====== PASSAGE GIVEN ======

But setting all that aside for now: It is very much in the interest of Morris’s aunt, and in the interest of millions and millions of other people, not to know that we are, through our economic choices, bringing ruin to the planet that we’re supposed to be the stewards of. And so she doesn’t know. Like so many others, she makes a point of not knowing.
But I think the problem of motivated not-knowing isn’t found only on the conservative evangelical side of things. Here’s one passage from Morris’s essay that seems to be drawing a lot of attention:
“The white nationalism of fundamentalism was sleeping there like a latent gene, and it just came roaring back with a vengeance,” says [Greg] Thornbury. In Trump’s America, “‘religious liberty’ is code for protection of white, Western cultural heritage.”
In that second sentence, the clause “In Trump’s America” is a problem. What does it mean? In one sense, the entire nation is “Trump’s America” right now, whether we like it or not; but maybe Morris means something like “Americans who enthusiastically support Trump,” or “the parts of the country that are strongly supportive of Trump.” Impossible to tell. Thornbury didn’t use the phrase, but presumably he said something that led into his line about “religious liberty” as code for something else.
So the passage is unclear, but I’d like to know what Thornbury means. I’ve written a good deal about the importance of religious freedom on this blog and elsewhere — just see the tag at the bottom of this post — so does that mean that I am using that topic as “code for protection of white, Western cultural heritage”? If so: explain that to me, please.

====== INPUT DATA ======

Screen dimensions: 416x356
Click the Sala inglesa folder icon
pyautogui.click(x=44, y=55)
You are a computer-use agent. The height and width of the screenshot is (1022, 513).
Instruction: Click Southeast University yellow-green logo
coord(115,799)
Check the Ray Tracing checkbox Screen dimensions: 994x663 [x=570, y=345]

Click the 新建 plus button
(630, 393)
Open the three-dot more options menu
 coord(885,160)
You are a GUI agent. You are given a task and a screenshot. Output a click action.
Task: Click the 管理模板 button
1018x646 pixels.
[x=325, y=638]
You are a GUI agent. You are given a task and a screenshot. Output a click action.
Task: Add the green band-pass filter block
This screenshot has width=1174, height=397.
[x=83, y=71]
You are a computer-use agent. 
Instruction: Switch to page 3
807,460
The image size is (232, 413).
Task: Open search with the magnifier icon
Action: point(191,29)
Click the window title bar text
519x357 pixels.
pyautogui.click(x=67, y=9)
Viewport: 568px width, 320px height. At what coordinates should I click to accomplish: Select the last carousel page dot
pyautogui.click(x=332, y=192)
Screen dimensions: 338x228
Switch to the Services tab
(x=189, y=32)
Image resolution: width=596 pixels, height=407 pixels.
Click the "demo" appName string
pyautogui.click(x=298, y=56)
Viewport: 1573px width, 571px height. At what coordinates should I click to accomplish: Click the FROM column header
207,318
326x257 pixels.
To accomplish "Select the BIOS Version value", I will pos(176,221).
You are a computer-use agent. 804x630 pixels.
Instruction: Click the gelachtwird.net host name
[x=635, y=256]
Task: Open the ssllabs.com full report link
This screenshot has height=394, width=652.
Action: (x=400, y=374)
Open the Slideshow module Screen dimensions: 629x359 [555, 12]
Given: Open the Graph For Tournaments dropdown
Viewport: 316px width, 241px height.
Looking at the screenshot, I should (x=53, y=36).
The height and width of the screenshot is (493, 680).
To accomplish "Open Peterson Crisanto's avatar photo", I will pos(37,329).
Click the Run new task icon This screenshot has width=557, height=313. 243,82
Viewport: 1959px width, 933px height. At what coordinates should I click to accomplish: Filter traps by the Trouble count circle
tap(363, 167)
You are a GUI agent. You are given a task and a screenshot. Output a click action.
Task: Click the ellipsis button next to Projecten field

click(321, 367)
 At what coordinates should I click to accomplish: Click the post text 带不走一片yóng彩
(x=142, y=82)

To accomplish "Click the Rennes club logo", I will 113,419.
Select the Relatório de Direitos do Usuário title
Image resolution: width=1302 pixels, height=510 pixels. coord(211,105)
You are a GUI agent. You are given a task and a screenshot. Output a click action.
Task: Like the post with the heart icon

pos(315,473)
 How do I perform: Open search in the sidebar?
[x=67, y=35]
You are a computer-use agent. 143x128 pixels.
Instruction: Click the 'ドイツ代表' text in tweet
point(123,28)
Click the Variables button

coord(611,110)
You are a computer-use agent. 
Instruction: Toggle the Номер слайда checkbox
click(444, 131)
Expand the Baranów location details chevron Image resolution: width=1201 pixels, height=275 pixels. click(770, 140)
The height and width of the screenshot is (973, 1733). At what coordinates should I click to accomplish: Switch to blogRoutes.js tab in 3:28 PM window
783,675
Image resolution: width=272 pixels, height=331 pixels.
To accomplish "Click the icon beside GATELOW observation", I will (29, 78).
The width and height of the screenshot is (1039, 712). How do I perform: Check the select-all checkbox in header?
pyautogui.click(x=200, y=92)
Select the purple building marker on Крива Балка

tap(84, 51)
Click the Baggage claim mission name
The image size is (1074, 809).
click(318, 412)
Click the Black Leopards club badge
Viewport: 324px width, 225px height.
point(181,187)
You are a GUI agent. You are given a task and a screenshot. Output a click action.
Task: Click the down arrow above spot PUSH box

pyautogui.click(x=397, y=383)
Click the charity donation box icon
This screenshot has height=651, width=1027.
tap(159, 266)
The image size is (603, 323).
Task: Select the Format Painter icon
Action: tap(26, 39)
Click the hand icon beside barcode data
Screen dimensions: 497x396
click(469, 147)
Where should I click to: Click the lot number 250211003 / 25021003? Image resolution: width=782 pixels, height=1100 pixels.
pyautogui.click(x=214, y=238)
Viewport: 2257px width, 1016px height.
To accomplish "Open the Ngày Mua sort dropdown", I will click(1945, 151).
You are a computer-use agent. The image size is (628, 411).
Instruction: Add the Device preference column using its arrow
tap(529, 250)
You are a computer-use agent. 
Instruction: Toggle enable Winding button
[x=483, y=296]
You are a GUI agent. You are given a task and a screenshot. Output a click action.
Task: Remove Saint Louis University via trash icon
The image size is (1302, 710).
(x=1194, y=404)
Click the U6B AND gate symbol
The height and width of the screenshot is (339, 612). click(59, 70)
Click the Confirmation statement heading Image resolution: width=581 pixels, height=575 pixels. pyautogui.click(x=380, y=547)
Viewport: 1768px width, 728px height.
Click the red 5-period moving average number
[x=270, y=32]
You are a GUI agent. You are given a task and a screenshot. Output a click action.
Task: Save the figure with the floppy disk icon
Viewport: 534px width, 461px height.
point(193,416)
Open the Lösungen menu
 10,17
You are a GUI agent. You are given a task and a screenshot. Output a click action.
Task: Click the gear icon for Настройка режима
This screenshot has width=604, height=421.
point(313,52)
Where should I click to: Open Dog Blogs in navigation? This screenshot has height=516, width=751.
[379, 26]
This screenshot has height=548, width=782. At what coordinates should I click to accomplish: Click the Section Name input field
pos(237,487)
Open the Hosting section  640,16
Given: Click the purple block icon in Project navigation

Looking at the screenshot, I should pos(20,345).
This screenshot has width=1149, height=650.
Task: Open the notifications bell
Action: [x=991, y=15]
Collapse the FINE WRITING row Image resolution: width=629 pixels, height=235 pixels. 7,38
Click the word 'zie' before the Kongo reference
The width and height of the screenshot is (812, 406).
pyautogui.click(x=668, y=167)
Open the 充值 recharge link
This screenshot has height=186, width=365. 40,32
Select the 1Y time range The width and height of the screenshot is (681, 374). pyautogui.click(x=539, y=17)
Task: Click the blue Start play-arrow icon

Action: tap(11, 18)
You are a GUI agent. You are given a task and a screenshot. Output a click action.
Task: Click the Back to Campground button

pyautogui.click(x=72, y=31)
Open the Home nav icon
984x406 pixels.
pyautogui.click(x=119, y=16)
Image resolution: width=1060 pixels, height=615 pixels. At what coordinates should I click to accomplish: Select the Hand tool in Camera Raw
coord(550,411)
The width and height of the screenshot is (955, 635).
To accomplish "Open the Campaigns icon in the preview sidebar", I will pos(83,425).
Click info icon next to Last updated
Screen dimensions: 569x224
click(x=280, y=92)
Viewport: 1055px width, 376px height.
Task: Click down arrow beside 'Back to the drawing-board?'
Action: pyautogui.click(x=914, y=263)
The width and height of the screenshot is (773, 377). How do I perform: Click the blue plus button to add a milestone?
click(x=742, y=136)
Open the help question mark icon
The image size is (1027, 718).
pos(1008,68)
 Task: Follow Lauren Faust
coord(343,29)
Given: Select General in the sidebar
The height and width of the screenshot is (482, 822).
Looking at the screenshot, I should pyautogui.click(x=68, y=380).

======

SET TASK 1: Reproduce the part of the passage on motivated not-knowing that opens with the words "In that second" and closes with "for something else.".
SET TASK 2: Convert the part of the listing that opens with the line containing "Click the Confirmation" and closes with the line containing "coord(550,411)" into a JSON list of strings, one string per line, leaving out blank lines.
The passage and the listing have nothing to do with each other.

EXERCISE SOLUTION 1:
In that second sentence, the clause “In Trump’s America” is a problem. What does it mean? In one sense, the entire nation is “Trump’s America” right now, whether we like it or not; but maybe Morris means something like “Americans who enthusiastically support Trump,” or “the parts of the country that are strongly supportive of Trump.” Impossible to tell. Thornbury didn’t use the phrase, but presumably he said something that led into his line about “religious liberty” as code for something else.

EXERCISE SOLUTION 2:
[
  "Click the Confirmation statement heading Image resolution: width=581 pixels, height=575 pixels. pyautogui.click(x=380, y=547)",
  "Viewport: 1768px width, 728px height.",
  "Click the red 5-period moving average number",
  "[x=270, y=32]",
  "You are a GUI agent. You are given a task and a screenshot. Output a click action.",
  "Task: Save the figure with the floppy disk icon",
  "Viewport: 534px width, 461px height.",
  "point(193,416)",
  "Open the Lösungen menu",
  " 10,17",
  "You are a GUI agent. You are given a task and a screenshot. Output a click action.",
  "Task: Click the gear icon for Настройка режима",
  "This screenshot has width=604, height=421.",
  "point(313,52)",
  "Where should I click to: Open Dog Blogs in navigation? This screenshot has height=516, width=751.",
  "[379, 26]",
  "This screenshot has height=548, width=782. At what coordinates should I click to accomplish: Click the Section Name input field",
  "pos(237,487)",
  "Open the Hosting section  640,16",
  "Given: Click the purple block icon in Project navigation",
  "Looking at the screenshot, I should pos(20,345).",
  "This screenshot has width=1149, height=650.",
  "Task: Open the notifications bell",
  "Action: [x=991, y=15]",
  "Collapse the FINE WRITING row Image resolution: width=629 pixels, height=235 pixels. 7,38",
  "Click the word 'zie' before the Kongo reference",
  "The width and height of the screenshot is (812, 406).",
  "pyautogui.click(x=668, y=167)",
  "Open the 充值 recharge link",
  "This screenshot has height=186, width=365. 40,32",
  "Select the 1Y time range The width and height of the screenshot is (681, 374). pyautogui.click(x=539, y=17)",
  "Task: Click the blue Start play-arrow icon",
  "Action: tap(11, 18)",
  "You are a GUI agent. You are given a task and a screenshot. Output a click action.",
  "Task: Click the Back to Campground button",
  "pyautogui.click(x=72, y=31)",
  "Open the Home nav icon",
  "984x406 pixels.",
  "pyautogui.click(x=119, y=16)",
  "Image resolution: width=1060 pixels, height=615 pixels. At what coordinates should I click to accomplish: Select the Hand tool in Camera Raw",
  "coord(550,411)"
]